EL RINCÓN DE LA MEDITACIÓN

 
MUERTE Y RESURRECCIÓN
4.- VIERNES SANTO
Viniste a enseñarnos a vivir y fuiste entregado por
las manos de los hombres al destino de la muerte.
Fuiste traicionado por uno de los tuyos; fuiste
torturado y llevado de un tribunal a otro, porque
nadie quería asumir la responsabilidad de tu muerte:
Judas devolvió el dinero, el Sanedrín prefirió
comprar con él un terreno donde enterrar a los
extranjeros, Pilatos y Herodes no sabían qué hacer contigo, los jefes del pueblo
alegaban no tener autoridad para dar una sentencia, y finalmente fué Pilatos quien,
bajo amenazas, te condenó y se lavó sus manos. Y tú, el Justo, el Siervo del Señor,
fuiste herido de muerte y separado de la tierra de los vivos:

"Tras arrestarlo y juzgarlo, sin defensa ni justicia, se lo llevaron. ¿Quién
meditó en su destino?" (Isaías 53, 8).

"Maltratado, voluntariamente se humillaba y no habría la boca" (Isaías 53,
7).

"Al ser insultado no respondía con insultos ni amenazas, sino que se ponía
en manos de Aquel que juzga con justicia" (1ª Pedro 2, 23).

"Era despreciado y evitado por todos; parecía un hombre de dolores,
acostumbrado a los sufrimientos, ante el cual se ocultan los rostros... Y con
todo, él soportó nuestros dolores: nosotros le tuvímos por azotado, herido
por Dios y humillado, pero él fué traspasado por nuestras rebeldías,
triturado por nuestras culpas.
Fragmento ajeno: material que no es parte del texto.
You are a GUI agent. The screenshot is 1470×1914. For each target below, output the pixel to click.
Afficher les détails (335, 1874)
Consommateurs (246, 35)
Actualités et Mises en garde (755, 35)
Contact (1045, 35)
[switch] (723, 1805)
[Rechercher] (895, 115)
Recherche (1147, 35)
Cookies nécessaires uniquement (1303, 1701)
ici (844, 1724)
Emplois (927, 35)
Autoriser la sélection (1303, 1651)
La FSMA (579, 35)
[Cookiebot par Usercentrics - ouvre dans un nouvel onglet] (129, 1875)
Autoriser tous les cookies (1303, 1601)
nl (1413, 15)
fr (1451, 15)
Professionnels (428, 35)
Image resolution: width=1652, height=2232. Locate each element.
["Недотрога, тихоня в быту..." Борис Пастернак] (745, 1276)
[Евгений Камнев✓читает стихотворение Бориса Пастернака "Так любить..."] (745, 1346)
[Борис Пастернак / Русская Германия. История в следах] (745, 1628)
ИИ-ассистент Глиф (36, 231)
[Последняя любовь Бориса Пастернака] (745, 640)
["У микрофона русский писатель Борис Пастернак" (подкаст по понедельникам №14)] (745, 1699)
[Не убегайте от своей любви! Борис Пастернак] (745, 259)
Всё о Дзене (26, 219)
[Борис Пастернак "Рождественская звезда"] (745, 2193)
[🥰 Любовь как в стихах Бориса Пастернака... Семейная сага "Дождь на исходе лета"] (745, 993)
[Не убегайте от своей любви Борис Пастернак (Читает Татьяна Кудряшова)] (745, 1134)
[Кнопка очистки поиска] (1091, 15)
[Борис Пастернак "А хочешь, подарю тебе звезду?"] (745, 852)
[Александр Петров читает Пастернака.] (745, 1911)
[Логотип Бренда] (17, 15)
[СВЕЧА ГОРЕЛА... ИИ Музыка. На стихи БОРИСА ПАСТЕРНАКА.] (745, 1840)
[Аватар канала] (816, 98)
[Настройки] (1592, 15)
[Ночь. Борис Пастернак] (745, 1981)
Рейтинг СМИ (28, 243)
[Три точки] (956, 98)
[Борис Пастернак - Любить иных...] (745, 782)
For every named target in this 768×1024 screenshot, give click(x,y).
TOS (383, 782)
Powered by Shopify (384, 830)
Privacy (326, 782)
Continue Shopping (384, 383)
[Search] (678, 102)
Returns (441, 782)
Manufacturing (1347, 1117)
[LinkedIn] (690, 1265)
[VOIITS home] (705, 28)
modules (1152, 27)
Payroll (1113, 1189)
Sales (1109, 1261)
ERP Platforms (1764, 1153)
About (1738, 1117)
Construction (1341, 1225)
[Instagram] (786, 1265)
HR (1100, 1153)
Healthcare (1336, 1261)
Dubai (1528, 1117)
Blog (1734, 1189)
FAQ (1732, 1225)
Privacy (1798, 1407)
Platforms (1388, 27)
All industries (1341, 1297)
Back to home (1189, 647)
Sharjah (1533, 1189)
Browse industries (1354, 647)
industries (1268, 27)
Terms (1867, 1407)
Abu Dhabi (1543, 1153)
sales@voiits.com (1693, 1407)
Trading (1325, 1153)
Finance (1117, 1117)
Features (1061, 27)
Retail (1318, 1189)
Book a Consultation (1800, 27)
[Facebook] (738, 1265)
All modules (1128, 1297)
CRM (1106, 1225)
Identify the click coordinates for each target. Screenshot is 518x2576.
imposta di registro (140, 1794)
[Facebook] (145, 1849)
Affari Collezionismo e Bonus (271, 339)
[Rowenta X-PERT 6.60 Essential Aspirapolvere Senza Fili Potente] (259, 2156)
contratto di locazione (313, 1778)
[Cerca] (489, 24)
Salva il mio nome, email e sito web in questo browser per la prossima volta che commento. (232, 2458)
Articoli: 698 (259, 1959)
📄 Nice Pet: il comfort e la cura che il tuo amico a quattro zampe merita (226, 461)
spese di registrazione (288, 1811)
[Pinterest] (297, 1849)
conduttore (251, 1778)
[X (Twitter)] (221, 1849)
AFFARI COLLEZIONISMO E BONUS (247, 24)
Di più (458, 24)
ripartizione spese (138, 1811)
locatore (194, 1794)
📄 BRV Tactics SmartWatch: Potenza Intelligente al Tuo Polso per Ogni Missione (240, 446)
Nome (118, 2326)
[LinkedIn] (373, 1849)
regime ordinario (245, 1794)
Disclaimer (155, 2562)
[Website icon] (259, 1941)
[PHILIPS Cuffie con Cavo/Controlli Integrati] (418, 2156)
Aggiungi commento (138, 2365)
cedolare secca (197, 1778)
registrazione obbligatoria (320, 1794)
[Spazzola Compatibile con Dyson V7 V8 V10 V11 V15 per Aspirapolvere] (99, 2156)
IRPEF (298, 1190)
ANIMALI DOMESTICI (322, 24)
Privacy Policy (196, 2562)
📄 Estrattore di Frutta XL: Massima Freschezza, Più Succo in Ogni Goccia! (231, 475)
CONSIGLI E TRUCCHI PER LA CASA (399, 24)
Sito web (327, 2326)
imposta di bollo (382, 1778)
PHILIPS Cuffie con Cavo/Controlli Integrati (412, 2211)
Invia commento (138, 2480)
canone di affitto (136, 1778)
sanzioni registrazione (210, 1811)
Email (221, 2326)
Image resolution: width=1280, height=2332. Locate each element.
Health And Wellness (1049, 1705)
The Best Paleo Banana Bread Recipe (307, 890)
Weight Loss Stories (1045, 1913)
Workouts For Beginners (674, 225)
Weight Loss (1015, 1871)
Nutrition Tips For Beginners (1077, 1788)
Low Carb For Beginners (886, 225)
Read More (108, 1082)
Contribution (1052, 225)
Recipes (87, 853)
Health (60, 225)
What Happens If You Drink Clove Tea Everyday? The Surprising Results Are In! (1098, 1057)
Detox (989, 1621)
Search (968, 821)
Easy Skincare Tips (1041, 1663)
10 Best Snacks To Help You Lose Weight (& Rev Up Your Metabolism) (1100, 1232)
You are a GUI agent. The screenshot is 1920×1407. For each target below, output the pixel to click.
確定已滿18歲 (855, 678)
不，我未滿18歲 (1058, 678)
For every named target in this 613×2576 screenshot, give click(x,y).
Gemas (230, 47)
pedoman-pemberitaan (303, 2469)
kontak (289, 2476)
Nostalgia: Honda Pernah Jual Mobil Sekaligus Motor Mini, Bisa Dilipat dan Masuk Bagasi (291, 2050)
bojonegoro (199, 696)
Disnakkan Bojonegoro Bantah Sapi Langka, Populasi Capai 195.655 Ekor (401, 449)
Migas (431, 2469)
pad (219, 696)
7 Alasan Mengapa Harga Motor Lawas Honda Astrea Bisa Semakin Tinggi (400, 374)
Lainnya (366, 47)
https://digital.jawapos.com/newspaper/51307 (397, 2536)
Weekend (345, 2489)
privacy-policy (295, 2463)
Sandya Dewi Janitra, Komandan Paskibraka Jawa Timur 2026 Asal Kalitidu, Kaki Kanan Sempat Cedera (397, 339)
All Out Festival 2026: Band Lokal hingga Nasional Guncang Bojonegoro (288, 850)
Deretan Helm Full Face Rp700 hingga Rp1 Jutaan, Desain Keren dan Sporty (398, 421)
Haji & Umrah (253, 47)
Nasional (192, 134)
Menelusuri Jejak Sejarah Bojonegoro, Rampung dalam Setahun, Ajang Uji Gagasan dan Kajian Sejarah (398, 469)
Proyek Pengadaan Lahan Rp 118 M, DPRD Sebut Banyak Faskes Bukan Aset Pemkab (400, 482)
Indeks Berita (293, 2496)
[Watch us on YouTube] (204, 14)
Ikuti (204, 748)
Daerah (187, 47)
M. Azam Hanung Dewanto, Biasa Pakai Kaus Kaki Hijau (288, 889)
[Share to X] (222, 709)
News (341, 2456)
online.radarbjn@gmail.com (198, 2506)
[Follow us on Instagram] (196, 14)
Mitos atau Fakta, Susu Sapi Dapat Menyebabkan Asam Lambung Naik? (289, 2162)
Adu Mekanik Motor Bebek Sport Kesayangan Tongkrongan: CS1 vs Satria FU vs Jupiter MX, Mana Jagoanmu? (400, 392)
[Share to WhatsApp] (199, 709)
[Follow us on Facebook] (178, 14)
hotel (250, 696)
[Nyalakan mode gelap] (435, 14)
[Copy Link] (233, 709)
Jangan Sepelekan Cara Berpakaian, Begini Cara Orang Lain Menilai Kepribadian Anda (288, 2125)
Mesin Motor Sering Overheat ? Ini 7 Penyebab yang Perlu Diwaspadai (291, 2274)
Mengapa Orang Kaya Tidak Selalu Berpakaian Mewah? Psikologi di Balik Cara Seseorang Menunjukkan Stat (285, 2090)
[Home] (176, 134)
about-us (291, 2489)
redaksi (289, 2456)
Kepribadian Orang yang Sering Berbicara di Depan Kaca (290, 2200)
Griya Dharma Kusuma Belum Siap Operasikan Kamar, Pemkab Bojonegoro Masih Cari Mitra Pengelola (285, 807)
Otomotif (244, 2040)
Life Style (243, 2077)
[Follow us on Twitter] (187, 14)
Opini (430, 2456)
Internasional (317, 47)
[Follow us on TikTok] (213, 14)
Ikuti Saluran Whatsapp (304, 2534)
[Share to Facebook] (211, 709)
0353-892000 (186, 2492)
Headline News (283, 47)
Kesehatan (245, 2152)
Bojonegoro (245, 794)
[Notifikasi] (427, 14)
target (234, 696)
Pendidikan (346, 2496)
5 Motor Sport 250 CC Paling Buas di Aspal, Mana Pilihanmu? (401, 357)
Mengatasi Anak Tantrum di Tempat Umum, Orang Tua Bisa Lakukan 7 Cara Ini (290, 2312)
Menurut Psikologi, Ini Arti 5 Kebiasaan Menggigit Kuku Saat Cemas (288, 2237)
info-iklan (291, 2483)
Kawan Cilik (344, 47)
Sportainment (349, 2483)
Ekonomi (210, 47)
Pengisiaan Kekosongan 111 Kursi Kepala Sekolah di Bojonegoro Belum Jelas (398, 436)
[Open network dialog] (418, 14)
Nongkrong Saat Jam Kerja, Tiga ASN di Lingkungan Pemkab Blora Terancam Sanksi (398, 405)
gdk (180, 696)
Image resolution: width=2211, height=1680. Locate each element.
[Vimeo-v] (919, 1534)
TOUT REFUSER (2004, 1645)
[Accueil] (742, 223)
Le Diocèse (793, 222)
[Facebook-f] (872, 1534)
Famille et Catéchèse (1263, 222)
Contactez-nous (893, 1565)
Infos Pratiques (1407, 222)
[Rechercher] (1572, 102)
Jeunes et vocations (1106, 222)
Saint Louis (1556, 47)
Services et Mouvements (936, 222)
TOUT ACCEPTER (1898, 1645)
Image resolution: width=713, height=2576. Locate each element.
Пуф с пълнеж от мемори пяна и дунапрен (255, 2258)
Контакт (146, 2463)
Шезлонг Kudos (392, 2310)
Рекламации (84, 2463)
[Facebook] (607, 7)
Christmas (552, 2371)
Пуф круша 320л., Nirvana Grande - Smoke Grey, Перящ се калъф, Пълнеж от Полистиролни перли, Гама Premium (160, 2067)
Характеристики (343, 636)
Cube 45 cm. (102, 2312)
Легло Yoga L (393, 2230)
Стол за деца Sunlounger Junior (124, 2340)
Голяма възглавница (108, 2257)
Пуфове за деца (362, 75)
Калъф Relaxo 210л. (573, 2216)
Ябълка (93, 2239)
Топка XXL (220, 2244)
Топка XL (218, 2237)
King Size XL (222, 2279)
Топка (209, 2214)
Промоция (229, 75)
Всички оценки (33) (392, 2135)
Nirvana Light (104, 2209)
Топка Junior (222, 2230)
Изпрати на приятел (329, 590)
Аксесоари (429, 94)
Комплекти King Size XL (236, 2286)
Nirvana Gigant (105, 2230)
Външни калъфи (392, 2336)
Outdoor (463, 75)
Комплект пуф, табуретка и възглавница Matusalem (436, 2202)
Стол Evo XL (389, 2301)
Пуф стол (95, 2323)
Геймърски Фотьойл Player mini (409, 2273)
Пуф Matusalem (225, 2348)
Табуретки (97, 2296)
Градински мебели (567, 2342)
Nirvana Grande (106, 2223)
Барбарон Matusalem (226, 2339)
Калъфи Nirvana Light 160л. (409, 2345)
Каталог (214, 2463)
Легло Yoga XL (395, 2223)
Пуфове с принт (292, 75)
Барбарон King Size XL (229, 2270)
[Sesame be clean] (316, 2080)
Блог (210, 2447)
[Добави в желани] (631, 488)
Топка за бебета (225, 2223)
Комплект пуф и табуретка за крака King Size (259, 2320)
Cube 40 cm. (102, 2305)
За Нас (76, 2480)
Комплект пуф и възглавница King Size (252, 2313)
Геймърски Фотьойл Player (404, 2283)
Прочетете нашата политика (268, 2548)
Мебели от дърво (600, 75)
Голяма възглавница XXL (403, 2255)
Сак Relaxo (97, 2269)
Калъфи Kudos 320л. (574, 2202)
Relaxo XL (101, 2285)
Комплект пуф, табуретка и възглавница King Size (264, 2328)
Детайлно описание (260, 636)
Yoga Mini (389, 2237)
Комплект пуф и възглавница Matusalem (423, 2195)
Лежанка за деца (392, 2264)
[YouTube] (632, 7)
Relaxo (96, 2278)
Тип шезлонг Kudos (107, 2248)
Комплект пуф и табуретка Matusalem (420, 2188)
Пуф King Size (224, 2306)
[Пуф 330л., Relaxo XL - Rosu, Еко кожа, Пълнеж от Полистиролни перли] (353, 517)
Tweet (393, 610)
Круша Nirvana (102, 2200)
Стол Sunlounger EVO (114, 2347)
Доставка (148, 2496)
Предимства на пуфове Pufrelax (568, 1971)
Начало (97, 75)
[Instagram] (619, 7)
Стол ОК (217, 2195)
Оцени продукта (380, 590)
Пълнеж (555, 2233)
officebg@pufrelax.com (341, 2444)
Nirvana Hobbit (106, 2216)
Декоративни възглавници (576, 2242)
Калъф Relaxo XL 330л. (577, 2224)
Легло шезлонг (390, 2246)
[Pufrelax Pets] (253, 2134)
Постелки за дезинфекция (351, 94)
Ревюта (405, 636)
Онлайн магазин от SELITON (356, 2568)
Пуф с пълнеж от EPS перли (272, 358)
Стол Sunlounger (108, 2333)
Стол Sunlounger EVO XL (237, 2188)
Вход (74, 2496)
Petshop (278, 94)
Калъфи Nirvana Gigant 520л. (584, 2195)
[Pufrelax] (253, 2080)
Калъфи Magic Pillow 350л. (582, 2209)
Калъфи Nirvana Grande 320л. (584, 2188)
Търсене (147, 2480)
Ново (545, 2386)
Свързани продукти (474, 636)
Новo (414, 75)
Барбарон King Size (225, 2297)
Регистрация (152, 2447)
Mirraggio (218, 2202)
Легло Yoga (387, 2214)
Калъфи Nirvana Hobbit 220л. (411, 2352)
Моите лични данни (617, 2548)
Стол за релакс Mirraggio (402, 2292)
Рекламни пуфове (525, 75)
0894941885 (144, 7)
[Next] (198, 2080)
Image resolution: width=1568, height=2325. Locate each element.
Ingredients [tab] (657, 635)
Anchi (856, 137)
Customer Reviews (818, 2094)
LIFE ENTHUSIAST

Él soportó el castigo que nos trae la paz, y en
sus heridas hemos sido curados" (Isaías 53, 3-5).

Colocaron sobre tus hombros un manto púrpura, porque eras rey; hicieron una
corona de espinas para ponerla sobre tu cabeza, una corona que puso fin al castigo
impuesto a Adán (al cual se le había dicho: "Maldito será el suelo por tu culpa:
brotará para ti cardos y espinas" (Génesis 3, 17))
; y pusieron una caña en tu
mano derecha, signo de la debilidad y la fragilidad de tu reinado en este mundo:
"He aquí al hombre" (Juan 19, 5)... y eres Dios.

"He aquí al hombre". Nadie puede quedarse indiferente ante ti: o cambia de
conducta o se une a la muchedumbre para gritar:
"¡Fuera! ¡Fuera!
¡Crucifícalo!" (Juan 19, 15).

Te llevaron fuera de la ciudad, a un monte llamado Gólgota, y allí te crucificaron.
Y en tus labios no había más que palabras de perdón para aquellos que te estaban
crucificando:

"Padre, perdónales, porque no saben lo que hacen" (Lucas 23, 34).

Y en la cruz, el silencio y el abandono del Padre:

"Dios mío, Dios mío, ¿por qué me has abandonado?" (Mateo 27, 46).

Señor, también aquí sientes la lejanía de Dios. Entre el Padre y tú se levanta, como
un muro opaco, la angustia del hombre, su soledad, su desesperado orgullo y la sed
que siente aquel que da la espalda a Dios y es incapaz de encontrar "las fuentes
de la vida"
.

Y al final, en la noche profunda de la fe desnuda, confiaste tu vida a las manos de
Aquel que te había enviado y hacia el cual volvías:

"Padre, a tus manos encomiendo mi espíritu" (Lucas 23, 46).

"E inclinando la cabeza entregó el espíritu" (Juan 19, 30).

La tierra acogió tu cuerpo y la piedra selló la entrada del sepulcro; pero déjame
que te diga desde lo más hondo:

"Señor, acuérdate de mí cuando vengas en tu reino" (Lucas 23, 42).